Balancing cultural heritage with contemporary relevance, Song Yu creates interiors that engage users, elevate experiences and deliver measurable impact.
Her work integrates concept, functionality and materiality to produce spaces that are both purposeful and memorable.
Located in Jalan Besar, a district once shaped by hardware stores and traditional trades, the area is gradually losing its identity as craft practices decline and younger generations disengage. This has resulted in a fragmented streetscape where heritage lacks visibility and relevance.
Second Shape responds to this by reactivating craftsmanship as a contemporary social experience through open workshops, interactive stations and flexible retail spaces that render the process of making visible and engaging. Elderly residents act as docents and storytellers, sharing personal histories while attracting tourists through culturally immersive experiences rooted in local heritage.
Through a day-to-night transformation—from production and learning spaces to a vibrant craft market—the project bridges tradition and contemporary practices, repositioning craftsmanship as an evolving identity within Singapore’s cultural tourism landscape.

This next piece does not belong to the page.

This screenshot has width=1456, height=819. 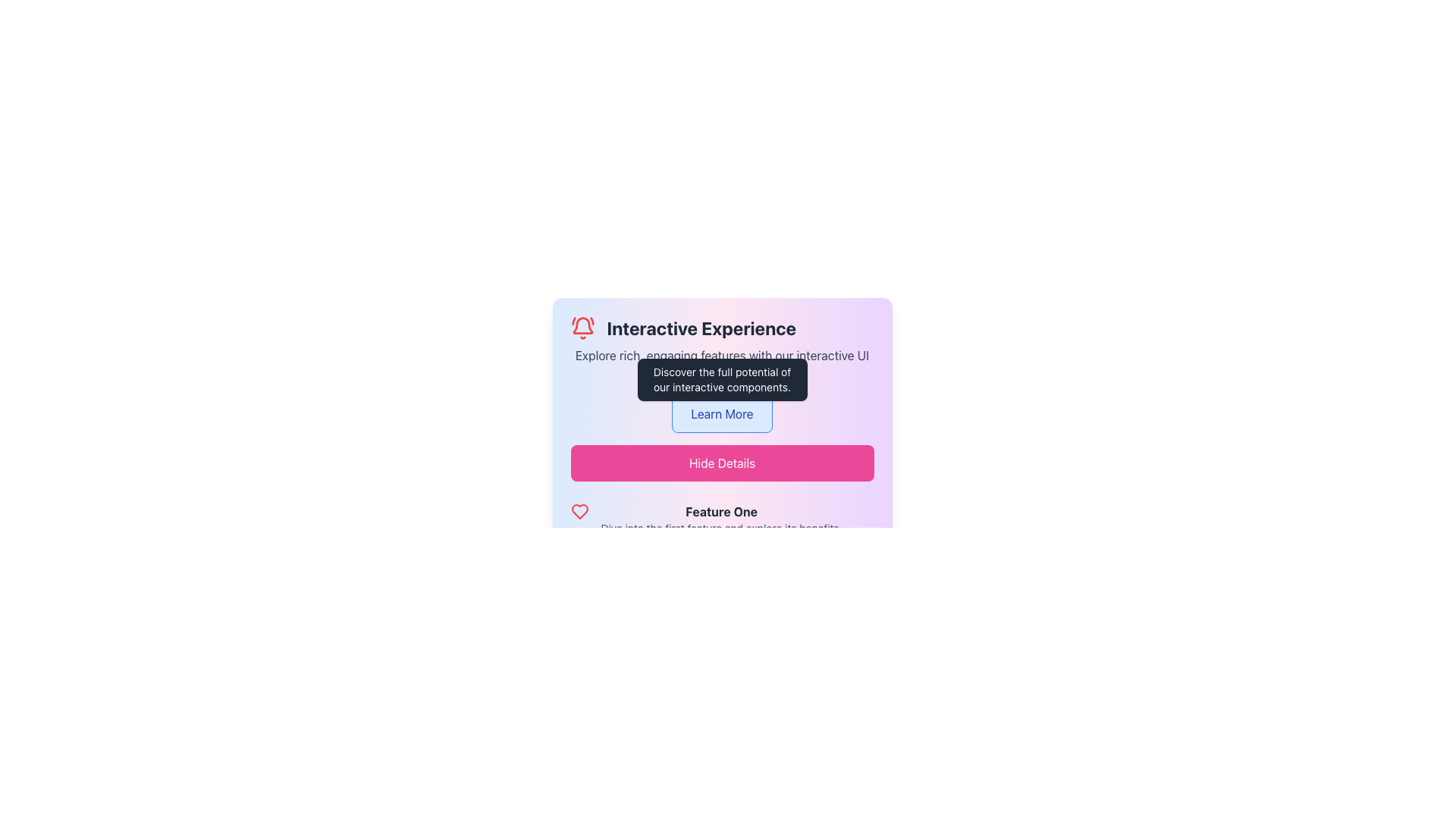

By day, workshops are hosted in the space for active elderly residents to be engaged and trained as future docents, preserving and transferring craft knowledge.
By night, it transforms into a quick craft area, inviting tourists to customise their own pieces through simplified traditional techniques, turning heritage into an accessible, hands-on experience.

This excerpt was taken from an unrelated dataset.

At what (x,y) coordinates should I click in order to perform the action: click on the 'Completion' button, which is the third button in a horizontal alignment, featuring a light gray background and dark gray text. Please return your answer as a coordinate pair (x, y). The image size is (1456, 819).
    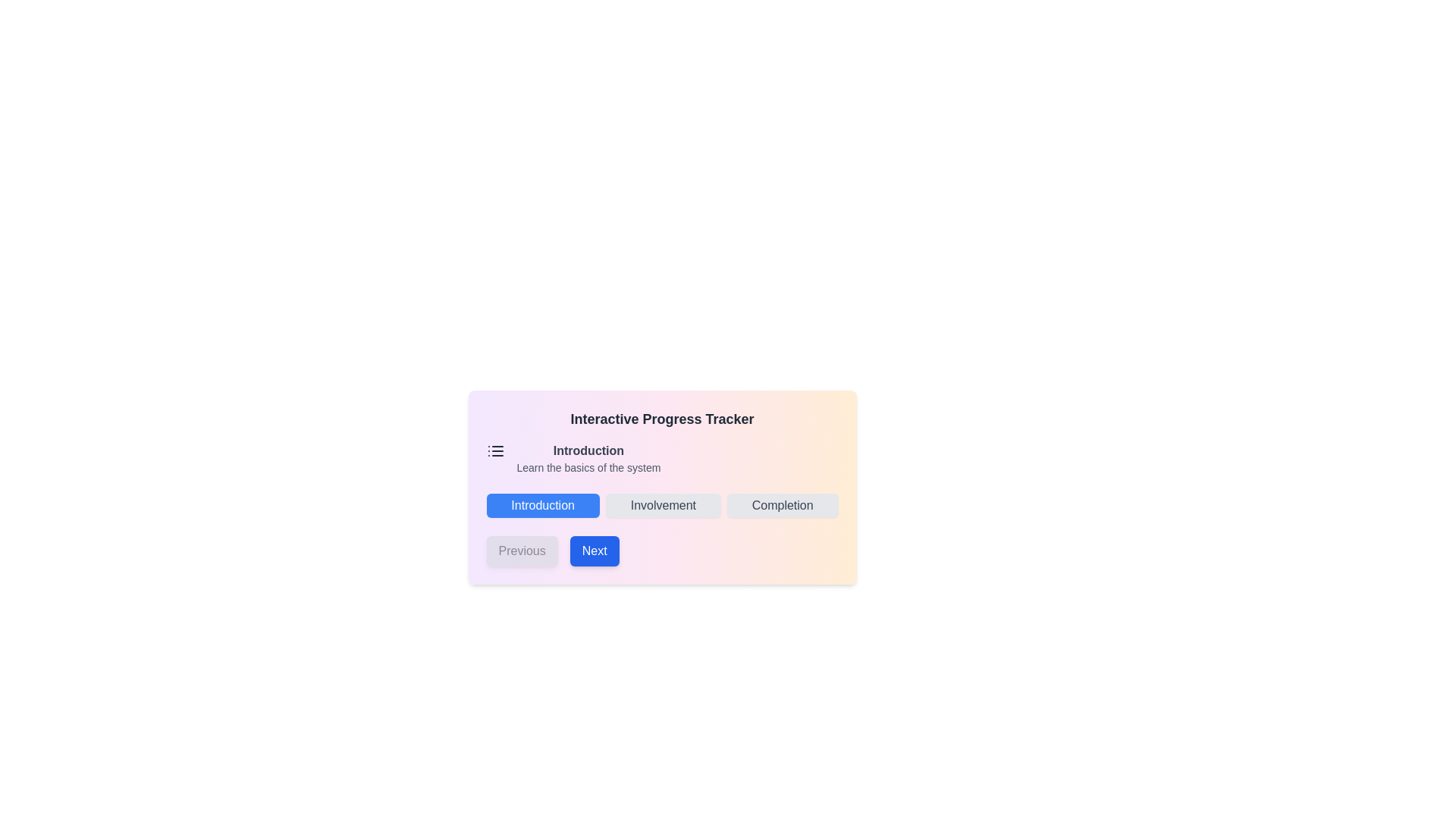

The reception marks the entry into the craft ecosystem, blending material references of Jalan Besar’s hardware heritage with contemporary design.
Functioning as both an information hub and a storytelling space, it introduces visitors to workshops and markets, while elderly docents share about local histories, grounding the experience in memory and transformation.

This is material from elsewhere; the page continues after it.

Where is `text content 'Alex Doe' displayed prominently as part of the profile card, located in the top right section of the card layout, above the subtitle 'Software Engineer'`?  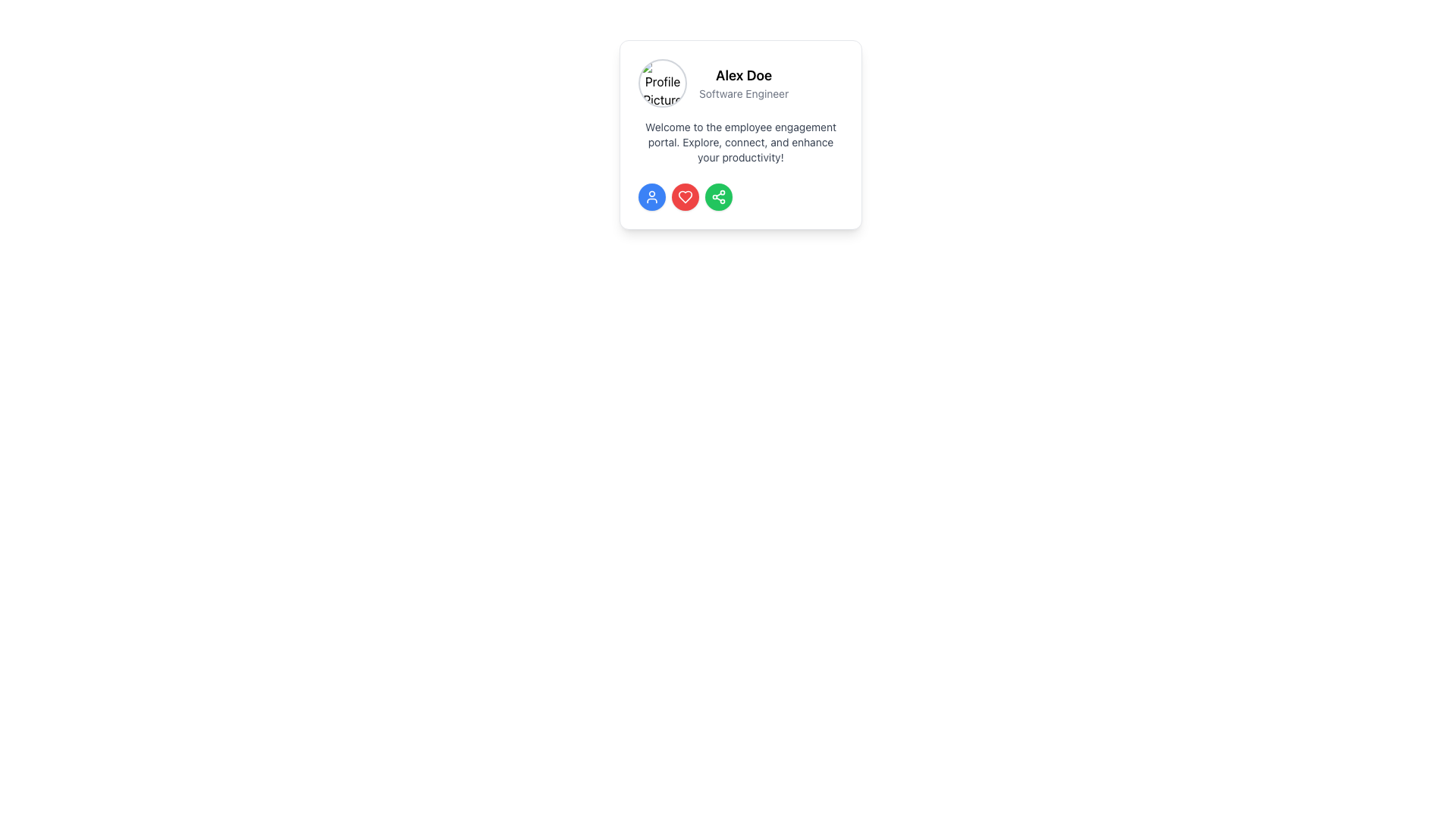 text content 'Alex Doe' displayed prominently as part of the profile card, located in the top right section of the card layout, above the subtitle 'Software Engineer' is located at coordinates (744, 76).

The workshop anchors daytime learning, where elderly craftsmen lead hands-on sessions, transferring traditional skills to younger generations.
It fosters intergenerational exchange, transforming making into a shared social experience while sustaining Jalan Besar’s craft heritage through active participation.
The overall atmosphere undergoes a metamorphosis from a warm, welcoming ambience to a cooler, more refined tone.
This transition is expressed through materiality—shifting from darker, tactile finishes such as dark concrete and Corten steel on the left, to lighter concrete and cooler metal surfaces on the right.